Maybe we don’t need that much information about the life expectancy. We only want to know if it’s below or above average.

plot_d <-  # this time let's save the plot in the object.
  gapminder %>%  
  filter(year == 2007, 
         continent == 'Americas') %>% 
  mutate(country_reordered = fct_reorder(country, gdpPercap ),
         lifeExpCat = if_else(lifeExp >= mean(lifeExp), 'high', 'low' )
         ) %>%
  ggplot(aes(x = country_reordered, y = gdpPercap, fill = lifeExpCat   )) + 
  geom_col()+ 
  coord_flip()+
  scale_fill_manual(values = c('light blue', 'orange')) 

Since we saved a plot as an object, nothing has been printed out. Just like with any other object in R, if you want to see it, you need to call it.

plot_d

Now we can make use of the saved object and add things to it.

Let’s also give it a title and name the axes:

plot_d <- 
  plot_d +
  ggtitle('GDP per capita in Americas', subtitle = 'Year 2007') +
  xlab('Country')+
  ylab('GDP per capita')

plot_d

Writing data

Once we are happy with our plot we can save it in a format of our choice. Remember to save it in the dedicated folder.

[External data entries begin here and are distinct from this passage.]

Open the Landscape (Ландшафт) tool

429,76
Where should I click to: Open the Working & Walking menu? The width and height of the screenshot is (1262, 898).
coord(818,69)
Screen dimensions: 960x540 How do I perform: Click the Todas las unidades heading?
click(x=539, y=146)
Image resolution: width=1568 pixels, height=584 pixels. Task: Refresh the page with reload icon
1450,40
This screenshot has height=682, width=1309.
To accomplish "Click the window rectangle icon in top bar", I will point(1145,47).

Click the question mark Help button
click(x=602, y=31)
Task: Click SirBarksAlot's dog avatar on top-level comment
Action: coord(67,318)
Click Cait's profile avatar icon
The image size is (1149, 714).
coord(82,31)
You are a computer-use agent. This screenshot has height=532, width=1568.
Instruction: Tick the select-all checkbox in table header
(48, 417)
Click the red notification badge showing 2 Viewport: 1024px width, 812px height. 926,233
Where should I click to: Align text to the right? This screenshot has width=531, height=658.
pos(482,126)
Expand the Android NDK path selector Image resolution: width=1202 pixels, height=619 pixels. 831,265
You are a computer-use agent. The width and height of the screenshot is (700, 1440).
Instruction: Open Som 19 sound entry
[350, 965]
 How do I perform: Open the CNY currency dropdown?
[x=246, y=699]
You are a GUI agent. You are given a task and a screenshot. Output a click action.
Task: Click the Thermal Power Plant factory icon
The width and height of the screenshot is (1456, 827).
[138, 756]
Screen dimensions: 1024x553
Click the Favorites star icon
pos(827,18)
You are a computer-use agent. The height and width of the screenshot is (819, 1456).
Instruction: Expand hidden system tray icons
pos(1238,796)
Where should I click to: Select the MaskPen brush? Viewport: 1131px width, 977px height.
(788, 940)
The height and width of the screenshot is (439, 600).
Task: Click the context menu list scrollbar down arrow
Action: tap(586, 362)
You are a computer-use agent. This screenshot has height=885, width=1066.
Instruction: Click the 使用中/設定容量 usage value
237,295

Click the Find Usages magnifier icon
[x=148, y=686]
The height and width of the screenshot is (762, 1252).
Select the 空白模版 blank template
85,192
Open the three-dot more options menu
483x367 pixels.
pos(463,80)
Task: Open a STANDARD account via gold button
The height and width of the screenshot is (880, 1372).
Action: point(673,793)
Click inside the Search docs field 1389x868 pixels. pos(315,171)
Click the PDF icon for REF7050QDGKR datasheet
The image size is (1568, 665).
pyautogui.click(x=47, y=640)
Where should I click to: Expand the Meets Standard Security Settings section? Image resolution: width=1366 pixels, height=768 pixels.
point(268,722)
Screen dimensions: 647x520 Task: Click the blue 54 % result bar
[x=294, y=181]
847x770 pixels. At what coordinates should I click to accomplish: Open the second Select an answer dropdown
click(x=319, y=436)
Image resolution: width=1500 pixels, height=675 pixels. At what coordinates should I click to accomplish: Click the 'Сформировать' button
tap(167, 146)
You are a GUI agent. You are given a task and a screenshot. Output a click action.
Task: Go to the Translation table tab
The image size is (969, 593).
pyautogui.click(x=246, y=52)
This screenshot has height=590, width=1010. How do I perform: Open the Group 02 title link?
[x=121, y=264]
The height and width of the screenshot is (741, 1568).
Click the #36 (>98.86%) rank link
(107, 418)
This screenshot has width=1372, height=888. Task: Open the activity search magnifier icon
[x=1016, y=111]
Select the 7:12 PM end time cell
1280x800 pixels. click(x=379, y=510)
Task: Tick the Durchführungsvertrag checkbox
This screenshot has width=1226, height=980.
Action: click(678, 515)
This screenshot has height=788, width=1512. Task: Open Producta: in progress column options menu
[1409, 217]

ggsave(plot = plot_d, filename = here('fig_output','plot_americas_2007.pdf') ) # By default, ggsave() saves the last displayed plot, but you can also explicitly name the plot you want to save

Another output of your work you want to save is a cleaned dataset. In your analysis, you can then load directly that dataset. Say we want to save the data only for Australia:

gapminder_amr_2007 <-  gapminder %>%  
  filter(year == 2007, 
         continent == 'Americas') %>% 
  mutate(country_reordered = fct_reorder(country, gdpPercap ),
         lifeExpCat = if_else(lifeExp >= mean(lifeExp), 'high', 'low' )) 

write.csv(gapminder_amr_2007, 
          here('data_output', 'gapminder_americas_2007.csv'), 
          row.names=FALSE)